После того вечера Саар надолго пропал, и от нечего делать я принялся за поиски морока — не потому, что об этом просила Наама, а скорее из праздного интереса. Хотелось поглядеть, как выглядит существо, способное посадить Бадхена на иглу ритуальных жертвоприношений. Поехал в парк с библиотекой, покрутился там, неведомо что надеясь найти, и несолоно хлебавши, вернулся домой.
Стоило мне лишь начать поиски, как активизировался Финкельштейн. Теперь я твердо уверился, что он за мной следил — иначе как объяснить его появление на следующий день после моей поездки?
— Ну чего тебе? — спросил я, увидев его на ступенях у входной двери в подъезд. Руку оттягивал тяжелый пакет с мусором, который следовало выкинуть дня два назад. Пакет нещадно вонял. — Зачем ездил в парк? — спросил он хмуро. Руке стало совсем тяжело, и я открыл контейнер, чтобы выбросить мусор, и заодно выгадать себе немного времени. — Наама тебе приказала? — Нет. — Не лезь в это все, Адам. — Бадхен помнит Нааму? И Люстига? — спросил я вместо ответа. Он подумал. — Не уверен. По крайней мере, ни разу о них не заговаривал, и я не хочу ему напоминать. — Значит, если Люстиг выйдет на свободу… — Наама никогда не пойдет на подобный риск. Никогда не даст ему перейти порог убежища. — Ты вообще на чьей стороне? — спросил я напрямую. — Прежде всего — на твоей, Адам. Жаль, что ты мне не веришь. — Особенно сильно это чувствовалось, когда ты собирался мне выпустить кишки в парке. — Ты нарывался, Эвигер. А уж тон, которым ты говорил с Бадхеном… скажи спасибо, что остался в живых — он находился всего на волосок от того, чтобы превратить тебя в облачко пара. И не переводи тему. Ты знаешь, кто этот морок? — Нет. — Скажешь, когда узнаешь? — Нет. Его глаза сузились. — Это не игра, Адам. Его необходимо убить до того, как… — Ну так ищи и убивай — сказал я — у тебя для этого есть все шансы. — Он оградился от нас. Ни я, ни Бадхен, ни двое других не сможем его увидеть, пока он сам того не пожелает — сказал он мрачно. — Ты думаешь, что убив его, избавишься от аномалий? Аномалиями заведует Наама, а морок — едва лишь капля в море. — Капля, да. Но своими жертвоприношениями он делает из Бадхена чудовище.
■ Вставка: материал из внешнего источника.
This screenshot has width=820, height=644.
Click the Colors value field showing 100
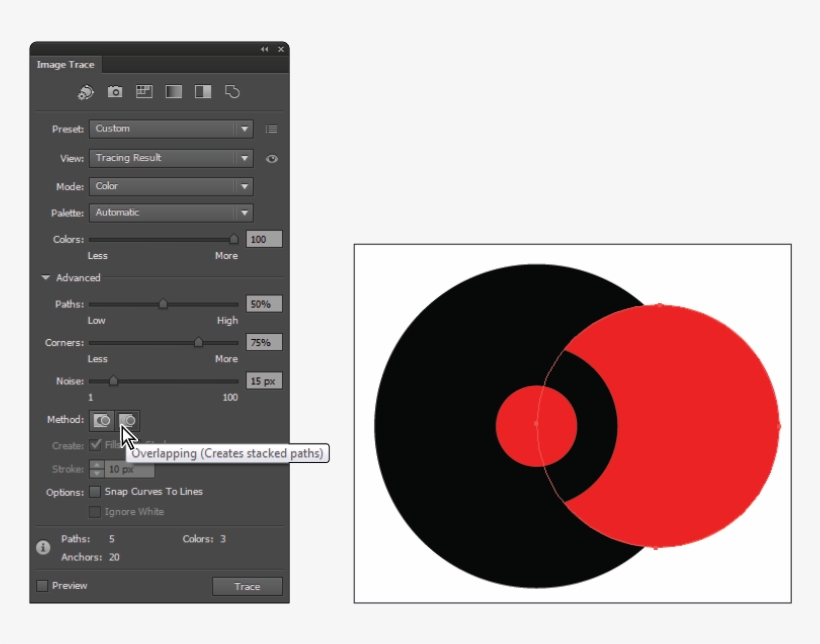point(265,239)
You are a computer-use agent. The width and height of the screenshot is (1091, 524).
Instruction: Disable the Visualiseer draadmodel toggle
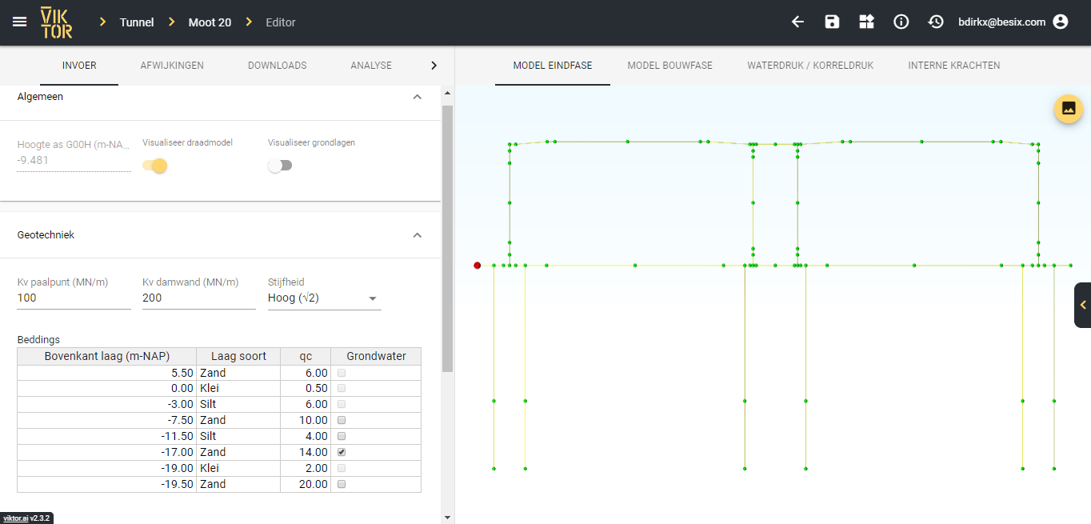[x=155, y=166]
Нестабильного и смертельно опасного монстра. Как будто раньше тот не был нестабильным и опасным чудовищем, подумал я, а вслух сказал: — Чего ты боишься, Финкельштейн? Что у Наамы получится исполнить ее намерение и твой напарник потеряет связь с окружающим миром? Ничего страшного в этом случае не случится. — На твоем месте я бы тоже боялся, Эвигер. Мир без искры Бадхена долго не просуществует. — Наама… — Она лжет. Ты волен решать сам, кому верить, но правда одна: без Бадхена мы трое мало на что способны, и целый мир точно не потянем.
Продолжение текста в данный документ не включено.